New Glenn, Falcon Heavy or Starship to the Moon?
If you are interested, I have written a more elaborate take on New Glenn in this story about the different visions of Elon Musk and Jeff Bezos.
There are a couple of reasons I did not cover New Glenn is this particular story:
- New Glenn is not a fully reusable rocket like Starship and is thus not as interesting with respect to radical reduction in price of exploring the moon.
- Both New Glenn and Starship both represent uncertainty. Both have slipped behind original schedule. Falcon Heavy in contrast already exists and has successfully flown twice. Thus it has a proven track record.
The story was not really about how I think we ought to explore the moon. It likely makes most sense if NASA completely ditched SLS and shifted all their funding over to Starship. It offers a much cheaper future for moon exploration.
But that is an ideal unrealistic world. It will be hard to convince management and NASA management that Starship will actually be a real thing. The whole point of bringing up Falcon Heavy, is that it is real thing nobody can deny. NASA and politicians have to contend with the fact that SLS is still not done, and we have no idea when it will be. While we do know Falcon Heavy exists. We do know it gives really cheap launches.
Thus in the context of dealing with risk averse NASA management and politicians, Falcon Heavy is a very useful rocket to highlight. We can show that there is a way Falcon Heavy can be used to visit the moon in a cheap way.

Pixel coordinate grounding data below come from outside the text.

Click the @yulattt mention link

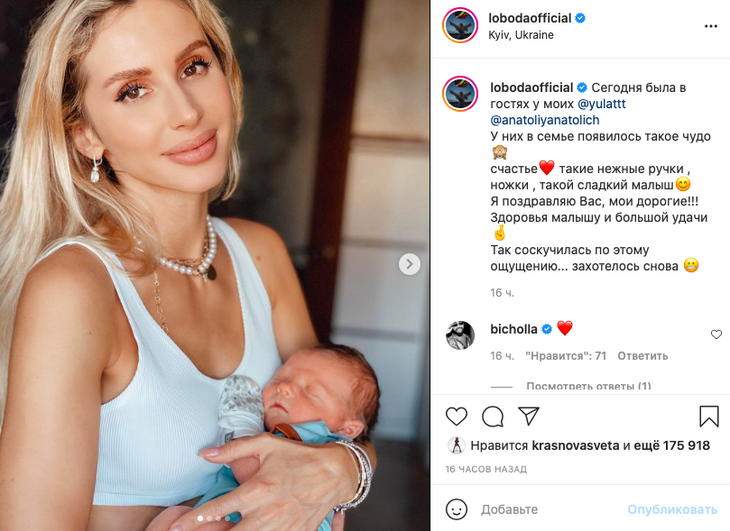(602, 104)
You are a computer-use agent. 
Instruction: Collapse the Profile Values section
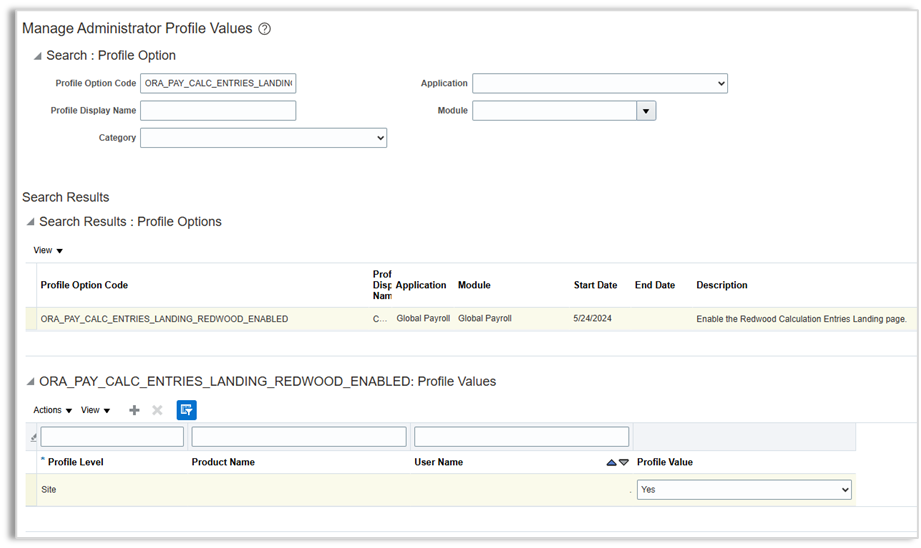click(31, 382)
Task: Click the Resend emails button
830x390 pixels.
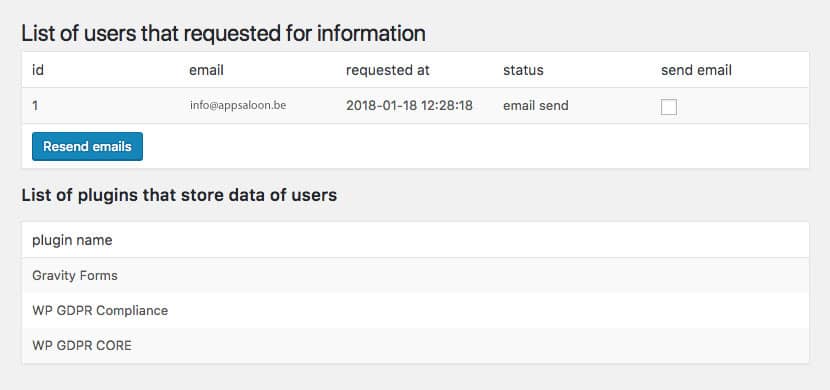Action: click(87, 146)
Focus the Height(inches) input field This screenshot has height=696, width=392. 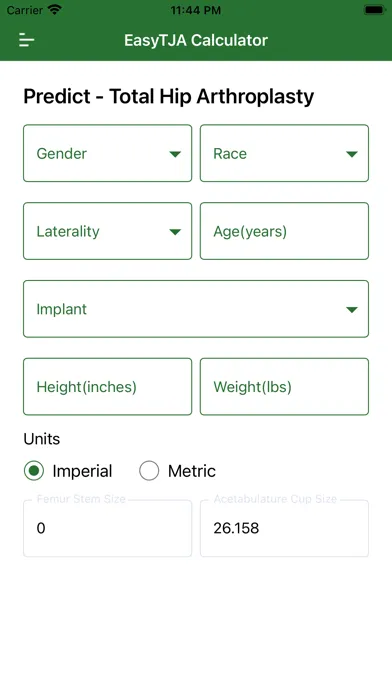click(107, 387)
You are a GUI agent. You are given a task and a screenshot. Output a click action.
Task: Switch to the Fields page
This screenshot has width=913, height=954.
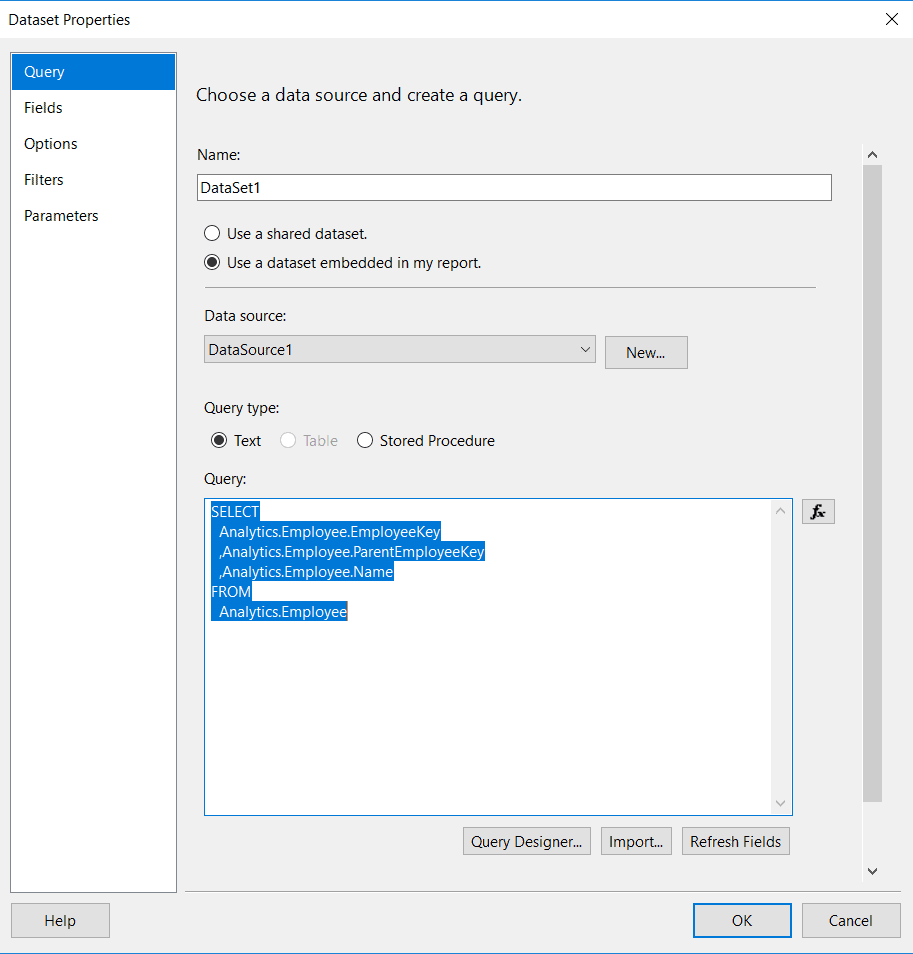(44, 108)
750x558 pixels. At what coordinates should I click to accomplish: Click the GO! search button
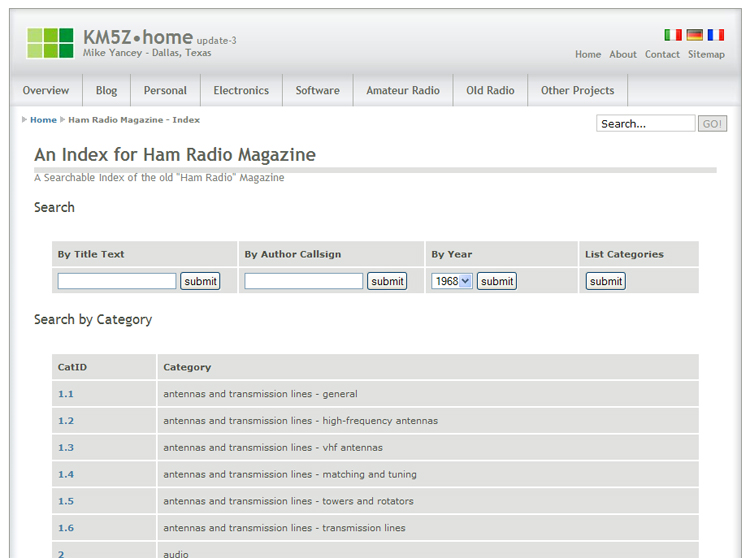click(712, 124)
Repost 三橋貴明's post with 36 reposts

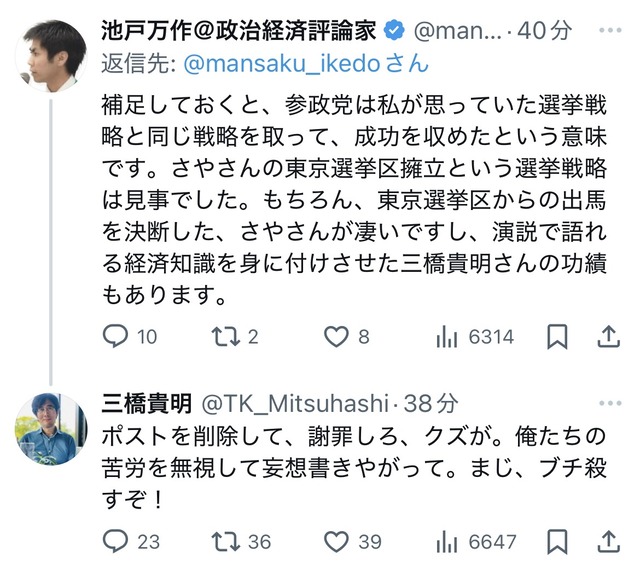pyautogui.click(x=227, y=541)
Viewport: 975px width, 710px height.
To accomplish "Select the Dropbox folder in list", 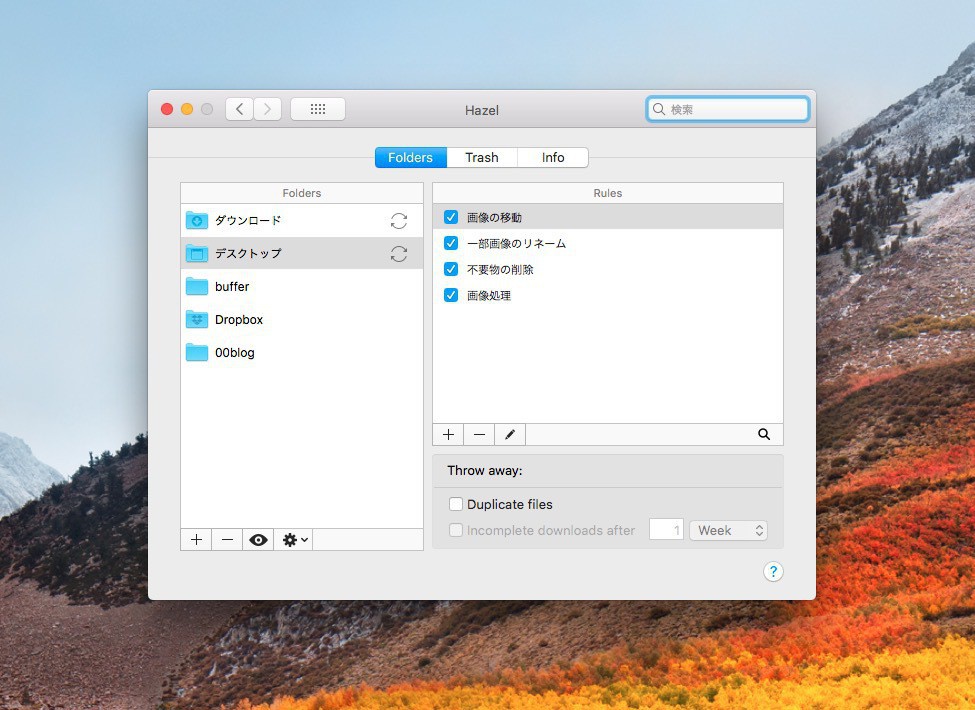I will tap(238, 320).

But I don’t see demonstrating that as necessarily a way to get Falcon Heavy into the game, but rather as a way of killing SLS.
Is Starship or New Glenn More Realistic?
You raised an interesting question I have been struggling to decide on, which is who will deliver the next rocket first? Blue Origin or SpaceX. In theory it seems more realistic that New Glenn will be finished first It is a less radical design:
- BO is using aluminium body which is well established.
- Second stage is not reusable. This is already a proven concept.
- BO has deep pockets. SpaceX seem to have more issues with their funding.
- They are using a far less radical engine design.
But if there is one thing we should have learned over the years, it is that betting against Elon Musk is a bad idea. It used to seem a sure bet that Blue Origin would finish the BE-4 engine way before SpaceX would finish the Raptor engine. BE-4 set far more moderate and realistic goals. Raptor in contrast was a crazy ambitious engine, with a cycle nobody has ever managed to pull off.
Yet here we are. Blue Origin is not really done with their BE-4, while SpaceX basically has a working Raptor engine with impressive performance characteristics. They have already hot fired it on a tethered version of Starship. They will soon test it on an unthethered Starship model.
What we are seeing is that SpaceX is moving ahead at a frantic pace pulling off feats nobody has done before in impressive time. There seems to be something fundamentally faster about how they work.
My guess it is the agressive iterative and pragmatic approach. SpaceX unlike the rest of the industry (to my knowledge anyway) use rapid prototyping extensively. They build working versions and test them. They are far more hands on. They get hardware built with whatever means necessary and start trying out things. Starship hull is built by a company that builds water towers. You see how both Tesla and SpaceX have no issues with breaking conventions. Look at how they build stuff in tents.
Blue Origin seems to be much more about working out things on the drawing board like old space. That means by the time they build New Glenn at full scale, they may discover issues they had not anticipated.
Don’t get me wrong. I think the New Glenn looks like an awesome rocket, and I hope Blue Origin succeeds. More options is better in my humble opinion. Especially since there is a certain chance that SpaceX overstreches and implodes. I view Blue Origin as the backup plan if Elon Musk screws up.